- _Records supplied_:
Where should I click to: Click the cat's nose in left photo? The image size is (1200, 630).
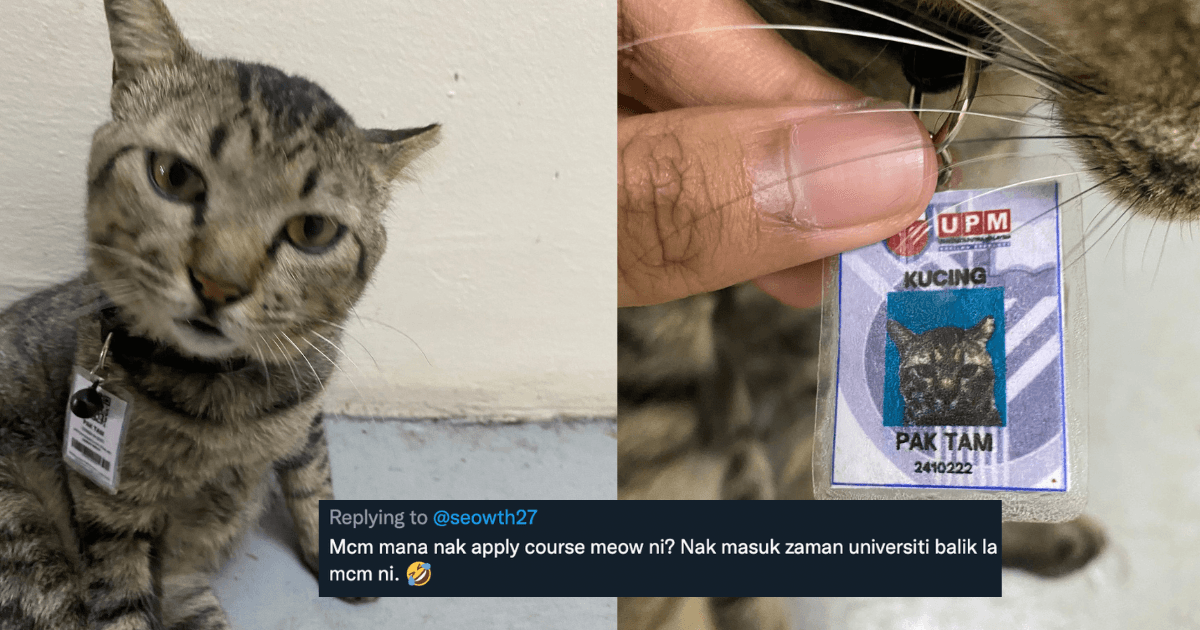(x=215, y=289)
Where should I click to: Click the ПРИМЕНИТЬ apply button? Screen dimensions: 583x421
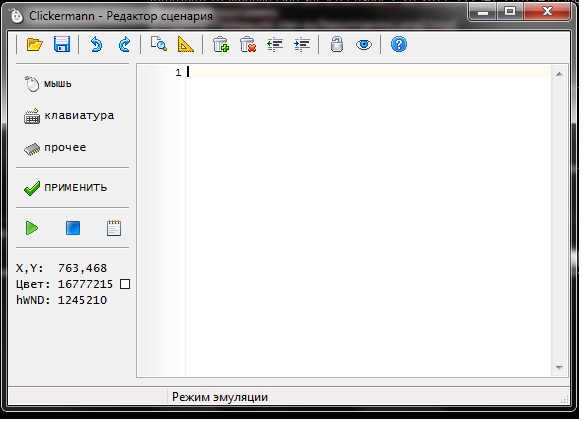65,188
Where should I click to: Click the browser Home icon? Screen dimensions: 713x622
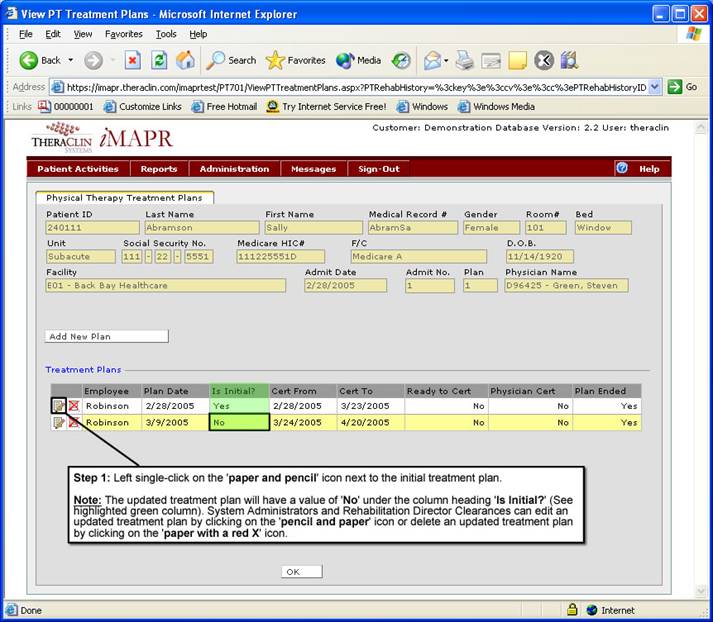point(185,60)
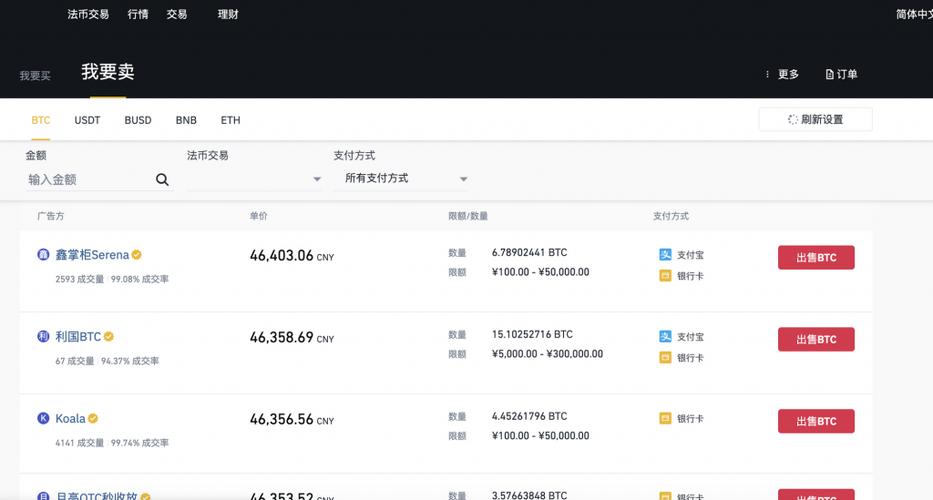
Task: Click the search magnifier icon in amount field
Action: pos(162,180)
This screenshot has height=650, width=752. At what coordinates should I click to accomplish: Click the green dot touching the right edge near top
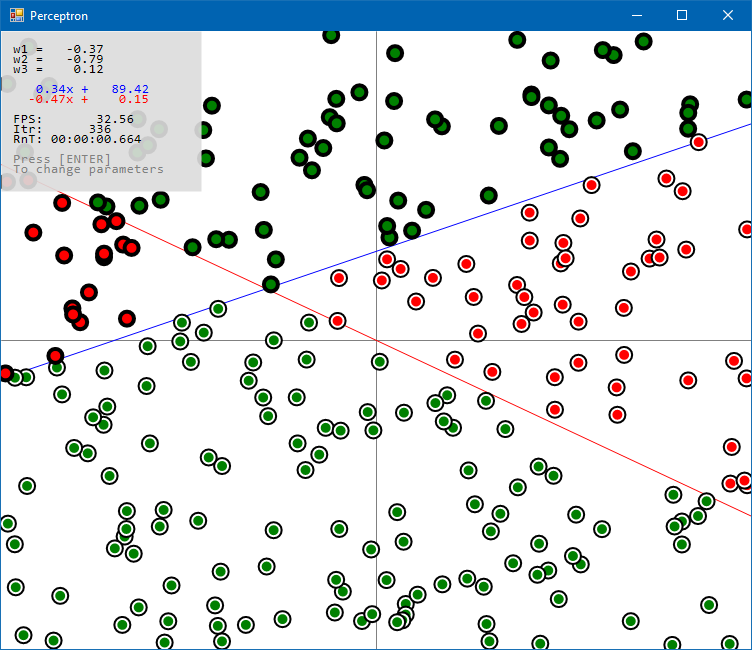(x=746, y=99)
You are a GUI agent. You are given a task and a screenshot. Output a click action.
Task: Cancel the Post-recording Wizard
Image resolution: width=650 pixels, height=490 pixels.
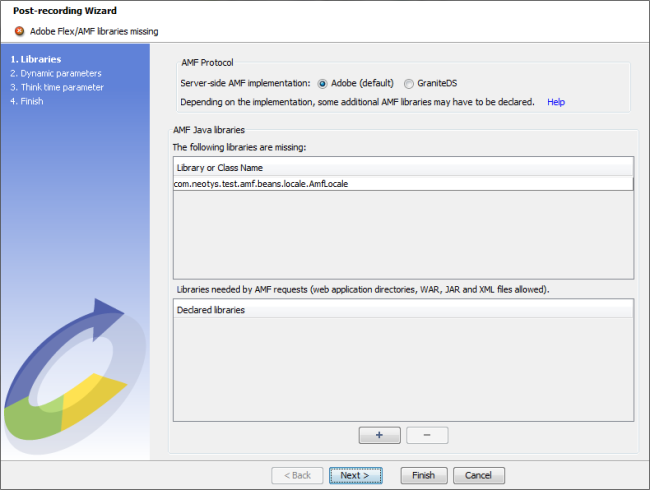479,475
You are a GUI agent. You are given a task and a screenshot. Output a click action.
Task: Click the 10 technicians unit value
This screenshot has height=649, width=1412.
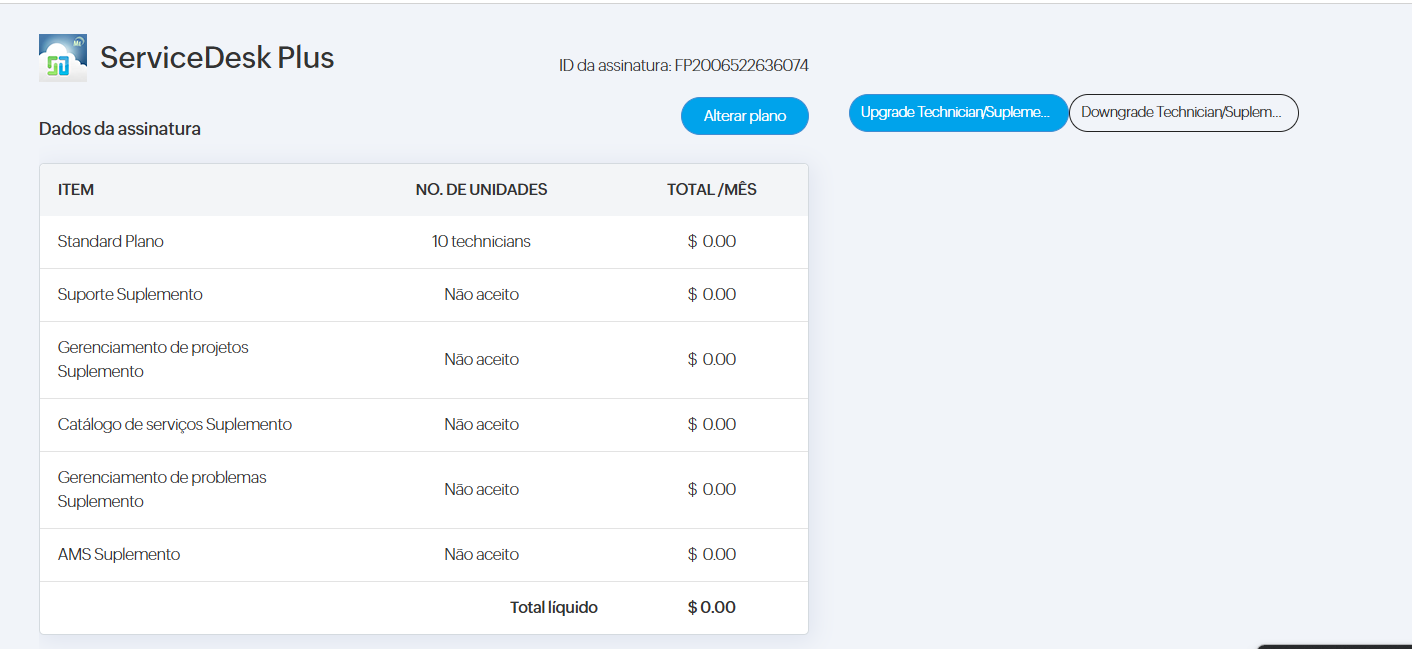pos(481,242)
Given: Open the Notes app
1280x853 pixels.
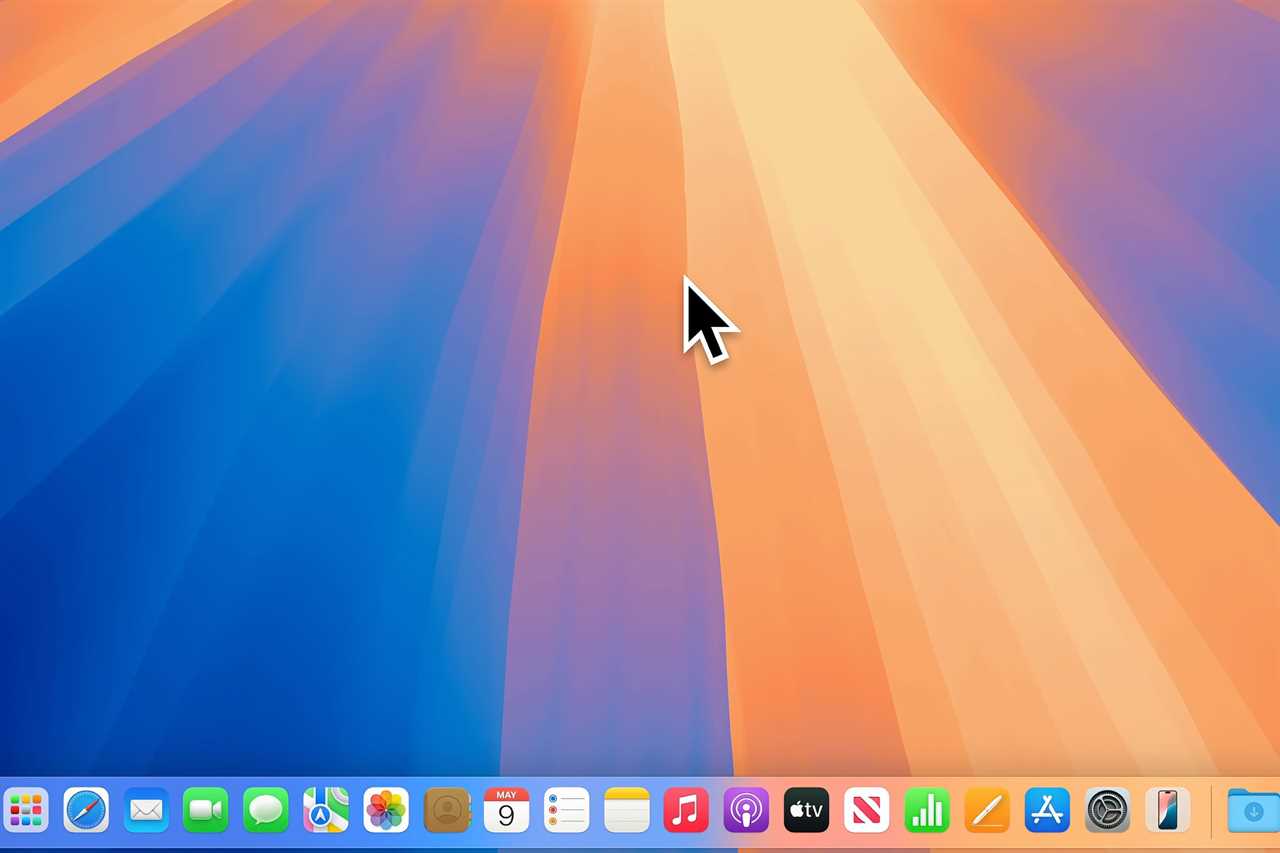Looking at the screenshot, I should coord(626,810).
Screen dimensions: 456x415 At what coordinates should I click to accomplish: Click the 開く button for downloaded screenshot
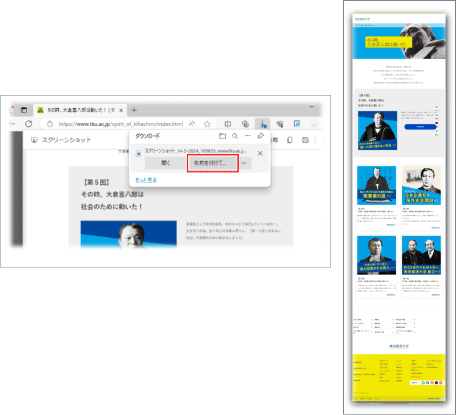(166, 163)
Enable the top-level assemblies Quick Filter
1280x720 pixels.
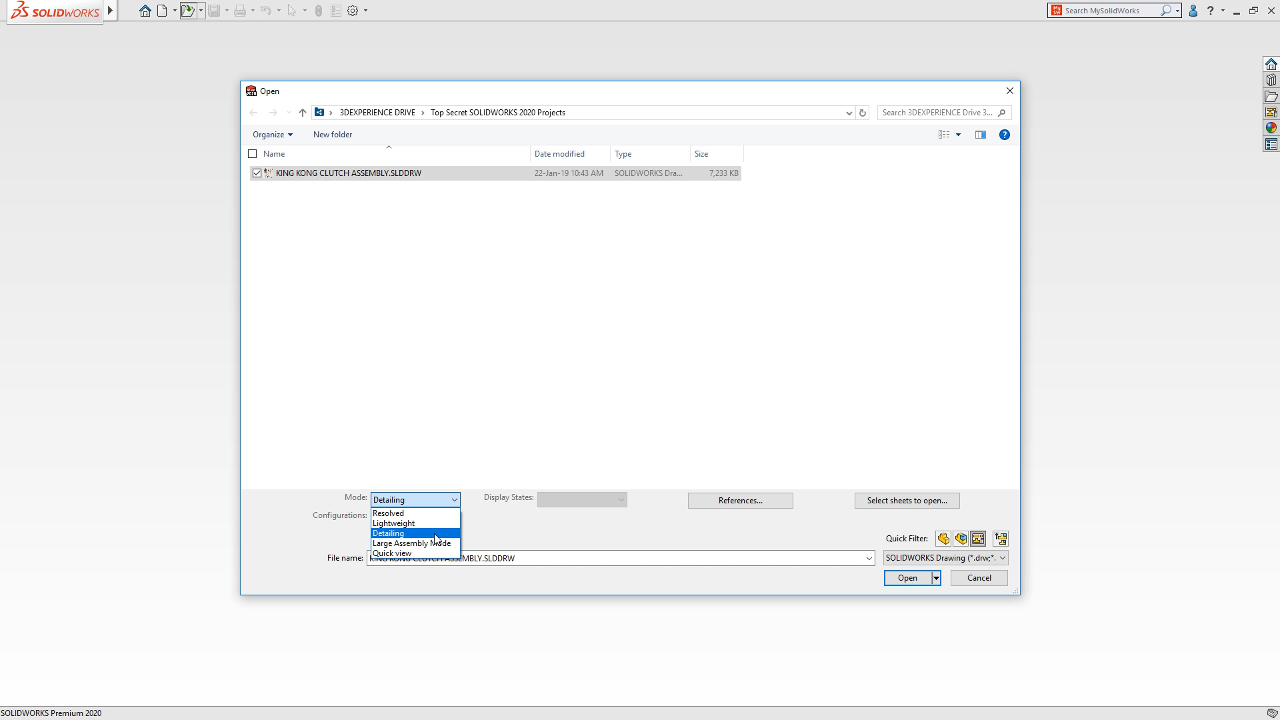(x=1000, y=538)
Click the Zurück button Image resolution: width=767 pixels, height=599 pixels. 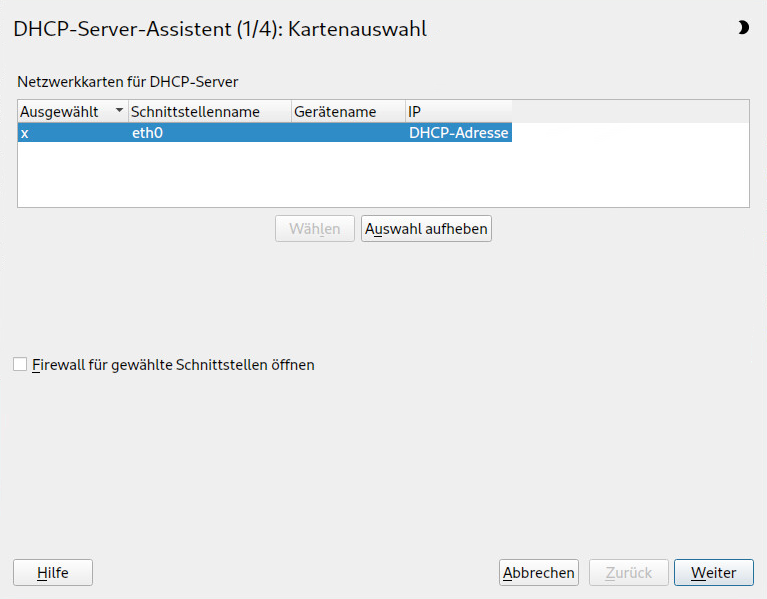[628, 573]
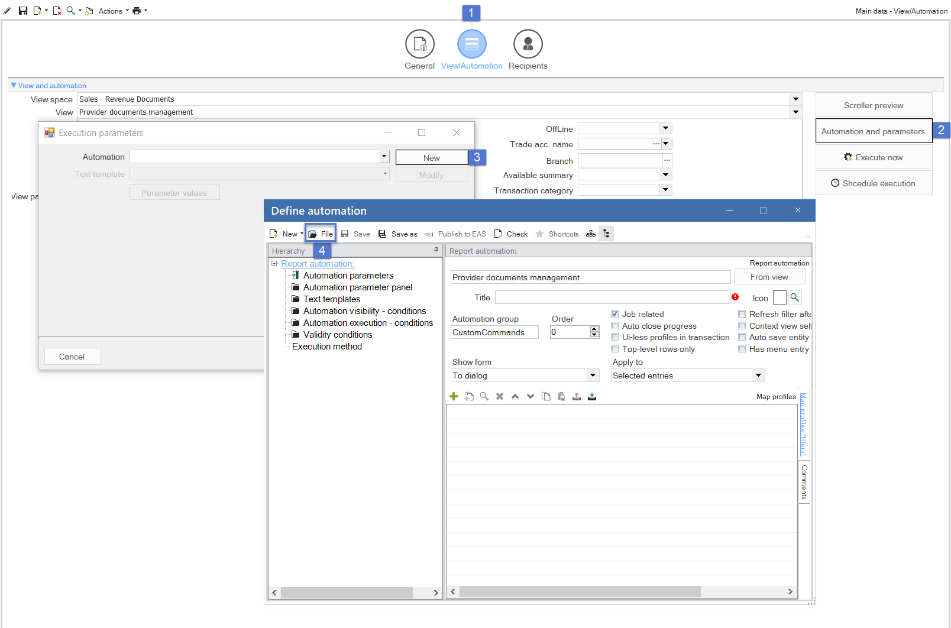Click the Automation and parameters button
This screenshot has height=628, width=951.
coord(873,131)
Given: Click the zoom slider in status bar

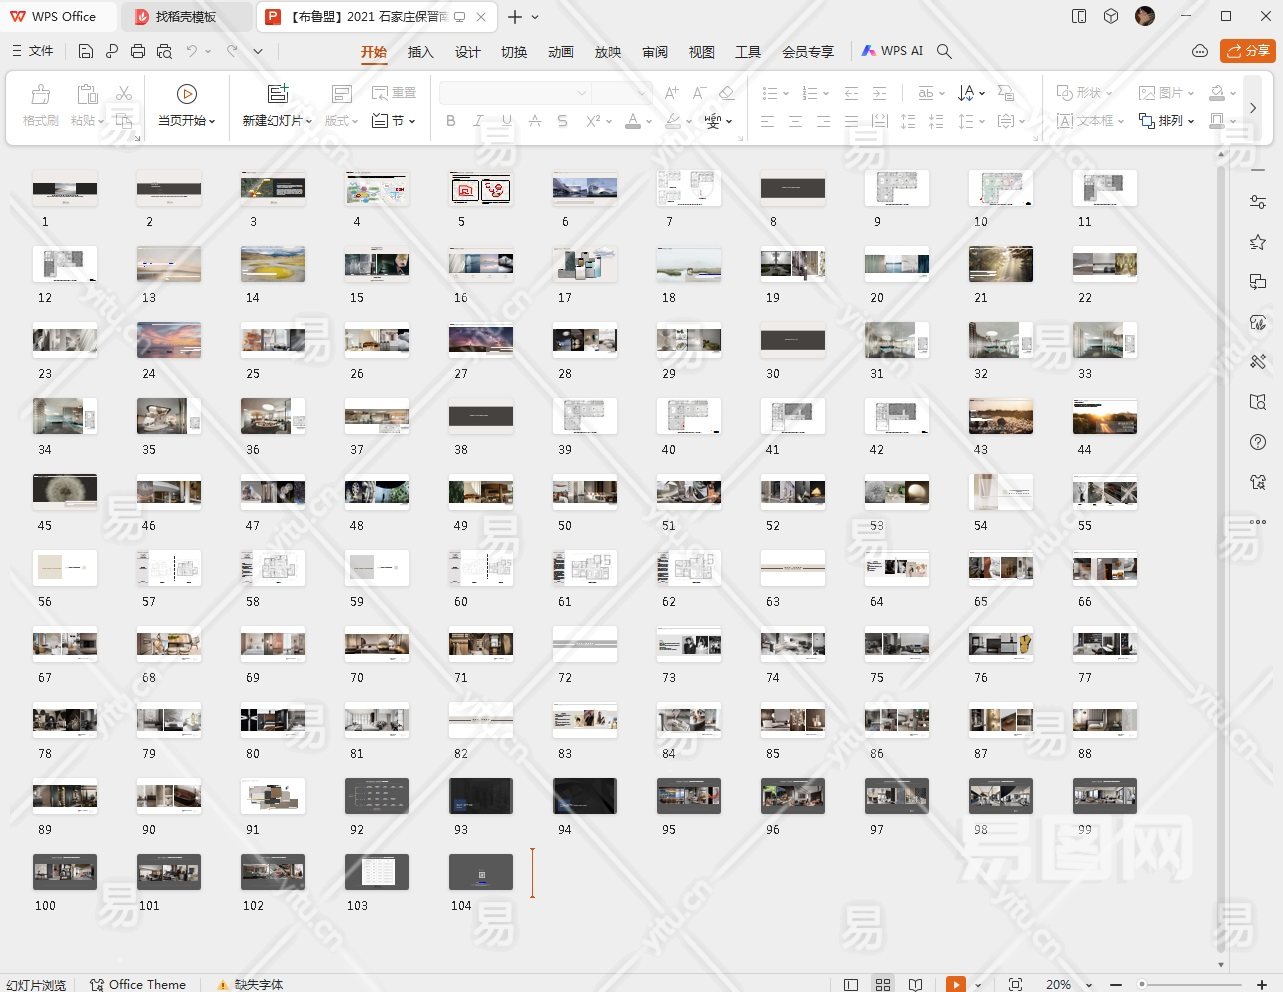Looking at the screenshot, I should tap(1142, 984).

- _Activity_: Leave out the images and write out the lines above exactly, from the one with "This screenshot has height=650, width=752." up to and including the one with "Task: Cancel the Post-recording Wizard".

- _Problem solution_:
This screenshot has height=650, width=752. At what coordinates should I click to accomplish: Click the green dot touching the right edge near top
(x=746, y=99)
You are a GUI agent. You are given a task and a screenshot. Output a click action.
Task: Cancel the Post-recording Wizard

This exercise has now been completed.